Task statement:
What is needed is every line of the material that contains "will".

##########

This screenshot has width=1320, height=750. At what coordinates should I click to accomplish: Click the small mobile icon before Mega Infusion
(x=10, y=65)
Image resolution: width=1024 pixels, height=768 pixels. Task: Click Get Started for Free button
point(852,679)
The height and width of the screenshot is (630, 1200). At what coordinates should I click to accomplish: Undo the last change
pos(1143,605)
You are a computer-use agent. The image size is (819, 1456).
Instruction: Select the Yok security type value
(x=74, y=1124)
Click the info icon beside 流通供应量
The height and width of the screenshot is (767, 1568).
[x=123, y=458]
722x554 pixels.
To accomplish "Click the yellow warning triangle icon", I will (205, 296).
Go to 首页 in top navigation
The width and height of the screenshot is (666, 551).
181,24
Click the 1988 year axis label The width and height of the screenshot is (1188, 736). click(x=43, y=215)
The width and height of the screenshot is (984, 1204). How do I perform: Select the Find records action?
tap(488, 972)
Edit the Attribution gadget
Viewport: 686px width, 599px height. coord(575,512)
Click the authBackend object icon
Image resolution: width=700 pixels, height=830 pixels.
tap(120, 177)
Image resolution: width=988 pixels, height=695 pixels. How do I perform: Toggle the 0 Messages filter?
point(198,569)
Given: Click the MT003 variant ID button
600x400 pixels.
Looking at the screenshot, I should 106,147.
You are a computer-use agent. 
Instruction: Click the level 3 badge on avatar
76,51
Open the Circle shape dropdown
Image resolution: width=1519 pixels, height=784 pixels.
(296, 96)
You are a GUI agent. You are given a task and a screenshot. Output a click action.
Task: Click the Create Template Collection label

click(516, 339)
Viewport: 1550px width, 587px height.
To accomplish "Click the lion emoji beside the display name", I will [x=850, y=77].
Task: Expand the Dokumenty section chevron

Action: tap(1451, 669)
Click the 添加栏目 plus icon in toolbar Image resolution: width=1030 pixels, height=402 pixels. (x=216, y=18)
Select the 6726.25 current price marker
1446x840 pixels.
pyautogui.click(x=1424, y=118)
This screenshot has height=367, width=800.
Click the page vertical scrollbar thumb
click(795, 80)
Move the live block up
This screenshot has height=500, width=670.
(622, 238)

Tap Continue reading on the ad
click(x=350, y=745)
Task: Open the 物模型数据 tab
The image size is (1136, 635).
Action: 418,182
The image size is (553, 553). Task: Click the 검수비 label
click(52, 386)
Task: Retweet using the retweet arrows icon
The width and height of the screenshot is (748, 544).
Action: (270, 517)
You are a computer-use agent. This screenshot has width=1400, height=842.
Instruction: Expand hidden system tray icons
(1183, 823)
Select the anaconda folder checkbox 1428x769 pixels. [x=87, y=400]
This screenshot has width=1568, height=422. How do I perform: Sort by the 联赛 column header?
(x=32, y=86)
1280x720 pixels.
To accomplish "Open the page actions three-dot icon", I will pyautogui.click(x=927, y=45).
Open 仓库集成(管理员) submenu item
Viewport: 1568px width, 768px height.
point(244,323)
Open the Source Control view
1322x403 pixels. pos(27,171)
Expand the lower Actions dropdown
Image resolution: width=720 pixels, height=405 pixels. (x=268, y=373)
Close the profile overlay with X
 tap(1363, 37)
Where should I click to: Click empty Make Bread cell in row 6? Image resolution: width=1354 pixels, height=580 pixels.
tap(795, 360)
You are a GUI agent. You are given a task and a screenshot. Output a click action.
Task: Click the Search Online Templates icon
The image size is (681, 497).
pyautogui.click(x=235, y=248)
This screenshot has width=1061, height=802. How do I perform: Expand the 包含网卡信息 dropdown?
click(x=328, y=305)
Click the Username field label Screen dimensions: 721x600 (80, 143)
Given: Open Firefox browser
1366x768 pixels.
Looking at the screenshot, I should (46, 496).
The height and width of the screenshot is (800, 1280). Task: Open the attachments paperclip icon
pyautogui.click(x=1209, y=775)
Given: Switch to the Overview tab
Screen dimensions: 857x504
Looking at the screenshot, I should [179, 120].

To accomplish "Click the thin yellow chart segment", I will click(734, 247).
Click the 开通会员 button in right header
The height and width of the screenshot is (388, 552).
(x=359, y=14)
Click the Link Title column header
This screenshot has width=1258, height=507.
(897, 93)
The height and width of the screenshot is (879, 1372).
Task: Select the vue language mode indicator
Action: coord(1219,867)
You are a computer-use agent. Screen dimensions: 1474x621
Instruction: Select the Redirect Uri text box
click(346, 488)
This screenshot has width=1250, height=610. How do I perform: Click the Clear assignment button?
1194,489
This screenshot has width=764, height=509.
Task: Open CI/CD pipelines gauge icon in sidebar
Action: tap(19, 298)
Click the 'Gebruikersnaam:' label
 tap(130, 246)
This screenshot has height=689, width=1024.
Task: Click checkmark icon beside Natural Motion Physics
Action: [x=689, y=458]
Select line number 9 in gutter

##########

Result:
To accomplish "Click the yellow warning triangle icon", I will (205, 296).
To accomplish "Click the lion emoji beside the display name", I will [x=850, y=77].
To accomplish "Open the page actions three-dot icon", I will pyautogui.click(x=927, y=45).
To accomplish "Click the thin yellow chart segment", I will click(734, 247).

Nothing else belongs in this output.